BoffinMum · 25/04/2014 09:14

I actually offered to host a baby shower recently for a pg friend who is needing some support, but she declined the offer. I was planning tea and a few nice cakes I had baked, and a bit of hanging out and chatting about trivia, whilst hoping people brought a few useful things for the baby as my friend hasn't got much money at all and everyone around here really likes her, so I was sure they would want to help out a bit. Baby showers don't have to be lavish and silly.

whatever5 · 25/04/2014 09:24

I think it's nice to have a party before the baby is born, especially a first baby. It's ridiculous to expect guests to pay for the food and drink at a party you are hosting though and also greedy to expect gifts.

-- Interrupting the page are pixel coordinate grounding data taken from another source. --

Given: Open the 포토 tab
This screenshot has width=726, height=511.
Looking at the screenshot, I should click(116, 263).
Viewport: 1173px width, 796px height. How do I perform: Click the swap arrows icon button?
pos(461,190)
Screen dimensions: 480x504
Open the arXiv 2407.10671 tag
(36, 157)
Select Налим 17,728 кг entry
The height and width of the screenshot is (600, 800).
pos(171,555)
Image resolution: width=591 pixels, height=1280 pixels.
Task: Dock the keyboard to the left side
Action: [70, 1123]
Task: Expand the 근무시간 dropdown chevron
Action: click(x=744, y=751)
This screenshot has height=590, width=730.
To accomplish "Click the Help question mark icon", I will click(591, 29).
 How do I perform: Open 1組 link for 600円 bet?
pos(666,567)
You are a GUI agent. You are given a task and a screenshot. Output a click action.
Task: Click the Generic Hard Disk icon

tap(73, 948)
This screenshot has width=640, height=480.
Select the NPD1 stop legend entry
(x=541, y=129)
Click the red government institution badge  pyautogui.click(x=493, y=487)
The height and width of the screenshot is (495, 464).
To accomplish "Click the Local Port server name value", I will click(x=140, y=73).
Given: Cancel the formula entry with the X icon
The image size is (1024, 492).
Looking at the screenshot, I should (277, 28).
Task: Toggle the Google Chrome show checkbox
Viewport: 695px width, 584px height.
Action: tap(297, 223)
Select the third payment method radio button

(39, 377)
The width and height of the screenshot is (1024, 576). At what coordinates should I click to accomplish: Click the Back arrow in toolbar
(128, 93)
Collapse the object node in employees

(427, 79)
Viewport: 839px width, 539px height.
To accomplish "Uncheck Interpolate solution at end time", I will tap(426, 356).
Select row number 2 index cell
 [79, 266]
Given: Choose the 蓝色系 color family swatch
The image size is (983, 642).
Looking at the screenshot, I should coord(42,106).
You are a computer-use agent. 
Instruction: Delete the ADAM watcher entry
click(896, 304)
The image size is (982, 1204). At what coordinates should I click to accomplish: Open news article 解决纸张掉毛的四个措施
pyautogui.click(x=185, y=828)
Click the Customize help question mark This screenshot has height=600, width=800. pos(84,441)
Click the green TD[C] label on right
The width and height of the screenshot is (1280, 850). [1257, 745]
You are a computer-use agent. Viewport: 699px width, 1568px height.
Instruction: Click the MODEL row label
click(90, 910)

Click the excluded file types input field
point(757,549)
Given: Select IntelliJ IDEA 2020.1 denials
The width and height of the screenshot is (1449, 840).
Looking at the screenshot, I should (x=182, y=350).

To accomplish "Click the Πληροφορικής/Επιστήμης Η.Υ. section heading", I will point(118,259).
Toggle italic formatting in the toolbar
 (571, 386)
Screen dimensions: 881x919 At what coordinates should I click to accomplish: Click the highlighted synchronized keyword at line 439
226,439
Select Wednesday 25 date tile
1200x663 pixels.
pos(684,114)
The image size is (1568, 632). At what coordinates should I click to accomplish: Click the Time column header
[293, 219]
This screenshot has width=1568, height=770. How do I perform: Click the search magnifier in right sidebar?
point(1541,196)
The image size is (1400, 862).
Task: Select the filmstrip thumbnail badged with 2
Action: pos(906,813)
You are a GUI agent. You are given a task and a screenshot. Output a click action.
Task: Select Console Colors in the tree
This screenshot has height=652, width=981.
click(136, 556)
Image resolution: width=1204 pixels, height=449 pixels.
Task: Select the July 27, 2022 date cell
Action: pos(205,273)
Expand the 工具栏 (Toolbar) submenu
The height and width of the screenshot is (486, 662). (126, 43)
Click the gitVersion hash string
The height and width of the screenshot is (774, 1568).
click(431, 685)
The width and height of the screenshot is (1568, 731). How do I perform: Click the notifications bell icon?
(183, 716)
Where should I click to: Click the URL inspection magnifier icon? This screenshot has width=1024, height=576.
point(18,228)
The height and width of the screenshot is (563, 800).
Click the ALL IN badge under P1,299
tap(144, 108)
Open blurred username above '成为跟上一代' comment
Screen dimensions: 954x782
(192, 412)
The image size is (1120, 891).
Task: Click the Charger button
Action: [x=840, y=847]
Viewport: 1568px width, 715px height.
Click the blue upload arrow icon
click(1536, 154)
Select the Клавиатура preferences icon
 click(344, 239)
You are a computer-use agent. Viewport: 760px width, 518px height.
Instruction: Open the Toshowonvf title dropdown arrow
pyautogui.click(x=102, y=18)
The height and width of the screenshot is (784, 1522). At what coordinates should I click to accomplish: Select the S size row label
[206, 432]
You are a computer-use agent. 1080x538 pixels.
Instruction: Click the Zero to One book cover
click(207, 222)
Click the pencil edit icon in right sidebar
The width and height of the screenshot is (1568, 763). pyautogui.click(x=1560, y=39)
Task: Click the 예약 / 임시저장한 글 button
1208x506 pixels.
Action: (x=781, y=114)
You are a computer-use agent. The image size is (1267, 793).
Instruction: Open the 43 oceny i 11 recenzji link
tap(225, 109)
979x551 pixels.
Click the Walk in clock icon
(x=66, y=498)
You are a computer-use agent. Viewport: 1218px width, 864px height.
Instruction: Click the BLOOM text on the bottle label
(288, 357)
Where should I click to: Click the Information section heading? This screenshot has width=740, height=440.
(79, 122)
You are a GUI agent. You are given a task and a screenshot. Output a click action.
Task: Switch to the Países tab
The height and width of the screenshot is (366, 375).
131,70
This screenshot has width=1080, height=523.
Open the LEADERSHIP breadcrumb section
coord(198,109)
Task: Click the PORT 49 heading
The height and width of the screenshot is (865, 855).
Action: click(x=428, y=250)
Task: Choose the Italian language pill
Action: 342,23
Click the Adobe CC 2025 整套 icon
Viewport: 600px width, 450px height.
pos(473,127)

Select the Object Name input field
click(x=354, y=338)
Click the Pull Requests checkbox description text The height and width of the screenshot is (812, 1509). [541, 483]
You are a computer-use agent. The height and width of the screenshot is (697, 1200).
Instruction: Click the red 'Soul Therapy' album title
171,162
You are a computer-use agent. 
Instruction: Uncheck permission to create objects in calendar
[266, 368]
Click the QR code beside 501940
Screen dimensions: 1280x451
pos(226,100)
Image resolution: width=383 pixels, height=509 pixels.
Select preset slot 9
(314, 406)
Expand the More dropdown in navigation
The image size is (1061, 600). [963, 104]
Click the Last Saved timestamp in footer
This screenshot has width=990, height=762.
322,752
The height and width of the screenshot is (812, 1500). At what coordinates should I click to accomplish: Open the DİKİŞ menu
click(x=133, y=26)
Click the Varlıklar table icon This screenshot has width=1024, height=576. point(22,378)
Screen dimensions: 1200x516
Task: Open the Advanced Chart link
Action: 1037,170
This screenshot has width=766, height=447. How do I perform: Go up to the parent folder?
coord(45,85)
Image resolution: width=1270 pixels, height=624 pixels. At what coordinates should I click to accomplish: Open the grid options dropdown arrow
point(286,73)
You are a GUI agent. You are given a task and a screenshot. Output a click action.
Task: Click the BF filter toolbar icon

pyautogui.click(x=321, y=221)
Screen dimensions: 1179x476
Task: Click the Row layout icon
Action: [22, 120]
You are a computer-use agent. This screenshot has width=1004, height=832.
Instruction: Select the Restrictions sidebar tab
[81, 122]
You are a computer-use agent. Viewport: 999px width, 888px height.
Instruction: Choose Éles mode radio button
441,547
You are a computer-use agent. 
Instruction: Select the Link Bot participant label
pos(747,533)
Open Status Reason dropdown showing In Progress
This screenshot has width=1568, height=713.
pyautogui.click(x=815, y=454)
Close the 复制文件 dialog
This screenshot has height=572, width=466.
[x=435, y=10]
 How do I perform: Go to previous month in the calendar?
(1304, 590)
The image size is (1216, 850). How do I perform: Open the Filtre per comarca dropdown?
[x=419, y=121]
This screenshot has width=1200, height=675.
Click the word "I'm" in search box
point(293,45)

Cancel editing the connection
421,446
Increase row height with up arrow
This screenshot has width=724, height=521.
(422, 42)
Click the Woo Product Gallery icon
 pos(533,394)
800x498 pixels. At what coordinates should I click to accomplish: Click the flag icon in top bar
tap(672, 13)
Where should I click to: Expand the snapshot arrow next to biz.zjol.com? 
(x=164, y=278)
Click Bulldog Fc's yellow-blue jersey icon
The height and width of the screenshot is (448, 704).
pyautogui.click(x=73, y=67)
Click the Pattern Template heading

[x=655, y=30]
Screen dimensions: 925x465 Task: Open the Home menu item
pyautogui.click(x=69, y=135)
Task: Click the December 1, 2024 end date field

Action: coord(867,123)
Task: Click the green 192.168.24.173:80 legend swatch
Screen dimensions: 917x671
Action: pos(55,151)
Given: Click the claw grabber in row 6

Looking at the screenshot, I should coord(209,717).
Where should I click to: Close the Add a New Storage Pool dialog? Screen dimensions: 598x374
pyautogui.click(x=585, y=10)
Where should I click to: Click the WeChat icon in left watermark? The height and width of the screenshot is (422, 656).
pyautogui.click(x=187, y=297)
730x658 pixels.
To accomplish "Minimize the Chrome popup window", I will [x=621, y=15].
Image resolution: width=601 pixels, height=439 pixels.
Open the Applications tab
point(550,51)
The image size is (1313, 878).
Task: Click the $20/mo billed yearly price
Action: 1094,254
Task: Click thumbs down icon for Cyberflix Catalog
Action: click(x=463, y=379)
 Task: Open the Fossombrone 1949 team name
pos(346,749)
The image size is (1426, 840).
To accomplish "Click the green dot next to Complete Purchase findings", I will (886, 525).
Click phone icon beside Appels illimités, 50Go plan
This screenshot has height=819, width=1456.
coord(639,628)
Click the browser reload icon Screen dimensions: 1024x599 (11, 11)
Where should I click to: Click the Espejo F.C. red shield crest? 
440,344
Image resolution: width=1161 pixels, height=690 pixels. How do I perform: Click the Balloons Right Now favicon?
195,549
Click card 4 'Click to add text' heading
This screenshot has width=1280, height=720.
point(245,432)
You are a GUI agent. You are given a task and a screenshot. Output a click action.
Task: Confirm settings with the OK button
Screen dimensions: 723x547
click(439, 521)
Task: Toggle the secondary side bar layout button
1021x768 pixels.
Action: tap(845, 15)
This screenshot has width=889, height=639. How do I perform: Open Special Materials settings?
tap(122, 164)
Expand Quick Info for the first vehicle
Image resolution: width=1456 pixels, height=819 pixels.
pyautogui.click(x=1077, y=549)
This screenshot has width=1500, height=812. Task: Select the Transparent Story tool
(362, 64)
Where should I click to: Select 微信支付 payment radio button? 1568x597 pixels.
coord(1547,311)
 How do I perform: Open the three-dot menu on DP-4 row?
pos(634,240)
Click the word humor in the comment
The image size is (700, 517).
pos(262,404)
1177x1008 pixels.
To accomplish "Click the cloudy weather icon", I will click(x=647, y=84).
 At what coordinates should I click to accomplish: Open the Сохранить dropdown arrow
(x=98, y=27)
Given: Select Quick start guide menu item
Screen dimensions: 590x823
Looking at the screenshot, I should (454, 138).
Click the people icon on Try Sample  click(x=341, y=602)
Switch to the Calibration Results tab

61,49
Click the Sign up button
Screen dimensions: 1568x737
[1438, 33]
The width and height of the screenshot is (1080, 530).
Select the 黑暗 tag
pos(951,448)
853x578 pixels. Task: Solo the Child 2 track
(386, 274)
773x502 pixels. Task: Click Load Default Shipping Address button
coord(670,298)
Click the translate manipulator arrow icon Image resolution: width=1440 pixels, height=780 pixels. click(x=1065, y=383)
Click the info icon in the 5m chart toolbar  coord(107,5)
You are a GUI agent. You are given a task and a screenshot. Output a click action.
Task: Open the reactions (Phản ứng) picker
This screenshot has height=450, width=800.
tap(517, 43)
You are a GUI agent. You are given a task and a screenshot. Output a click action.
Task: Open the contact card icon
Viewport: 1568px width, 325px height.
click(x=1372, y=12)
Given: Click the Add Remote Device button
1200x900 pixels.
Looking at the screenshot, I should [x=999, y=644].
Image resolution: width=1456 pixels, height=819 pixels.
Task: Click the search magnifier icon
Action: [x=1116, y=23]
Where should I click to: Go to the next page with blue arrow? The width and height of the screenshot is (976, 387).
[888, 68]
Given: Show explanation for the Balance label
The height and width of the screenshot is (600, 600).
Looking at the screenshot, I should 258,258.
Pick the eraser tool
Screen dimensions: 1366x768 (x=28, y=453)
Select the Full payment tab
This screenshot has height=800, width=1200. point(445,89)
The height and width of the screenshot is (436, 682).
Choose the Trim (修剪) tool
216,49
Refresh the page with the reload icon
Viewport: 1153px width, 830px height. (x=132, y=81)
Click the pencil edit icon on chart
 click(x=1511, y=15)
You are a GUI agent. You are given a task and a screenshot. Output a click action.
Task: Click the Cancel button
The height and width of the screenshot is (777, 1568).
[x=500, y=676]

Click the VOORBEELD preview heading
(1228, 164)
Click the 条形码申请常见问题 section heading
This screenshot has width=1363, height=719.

MRSjayy · 25/04/2014 09:31

oh no i wouldn't go either what a carry on baby showers are just a load of rubbish and to be asked to pay for it is just rude and tacky imo what are you going to do OP

MRSjayy · 25/04/2014 09:33

I didnt go to a baby shower a few months back I was busy that day i missed the guess baby food flavours and the dvd of the 4d scan Grin

sarahquilt · 25/04/2014 09:40

Tackorama. If you invite people to a party you shouldn't ask them to pay for food!

BoomBoomsCousin · 25/04/2014 09:47

Asking for money rather than making it a pot luck is the sort of thing where you need to know your audience. Some people hate pot lucks and would prefer to give some money. Others don't mind being asked to contribute food or drink but find any reference to cash to be uncouth. It's just differeing social mores. One isn't more "right" than the other.

Go. Don't go. Be nice to your pregnant friend in whichever way suits you. If that is joining in with the planned celebrations that's fine If it's doing things your way that's fine. But the "crassness" is in your head not the action, which is just a bunch of friends trying to find a way to have fun and be supportive. You are being a snob.

Thetallesttower · 25/04/2014 09:57

Sorry, but I don't think it is ok to invite people to a non-essential do and then make them pay. If it was for a wedding, and I knew the participants were very hard up I might think pot luck was ok, but in general, if you don't have the funds for a party or social event, don't have one! or cut your cloth accordingly - so tea party at home with £20 spent on nice nibbles from M and S.

TimeForAnotherNameChange · 25/04/2014 09:57

Having been to a low key very informal joint baby shower for good friends where one of the babies was subsequently still born a fortnight later, I will never ever attend another again. It shattered our circle and the fall out continues to this day. At the very least it's premature to celebrate quite so openly, at worst it's unbelievably crass and grabby.

Aeroflotgirl · 25/04/2014 10:00

That is very out of order, if your hosting you pay, it's very bad form to ask for money in advance how grabby. It's different to ask people to bring a dish from home but money in advance. I would make my excuses and not go.

MaxPepsi · 25/04/2014 10:41

Urggh

I've attended one baby shower. We were asked to contribute for food and prizes after we had accepted. We went under sufferance as it was a surprise for mum to be and we didn't want her upset.

The 'host' had ran out of prizes by the time it was my turn to be awarded one so instead of handing over her own prize she just thought it would be ok to get some crappy face mask from her own bathroom!!

I've since managed to avoid further showers, once by being out of the country, and now by telling the organisers it's not my thing and I don't agree with them!

Thomyorke · 25/04/2014 10:43

Have been invited to " this is not a baby shower party" when in fact it was a baby shower that made the organisers not feel grabby. The awkwardness when the few empty handed guests realised that it was just a huge present opening dodgy buffet.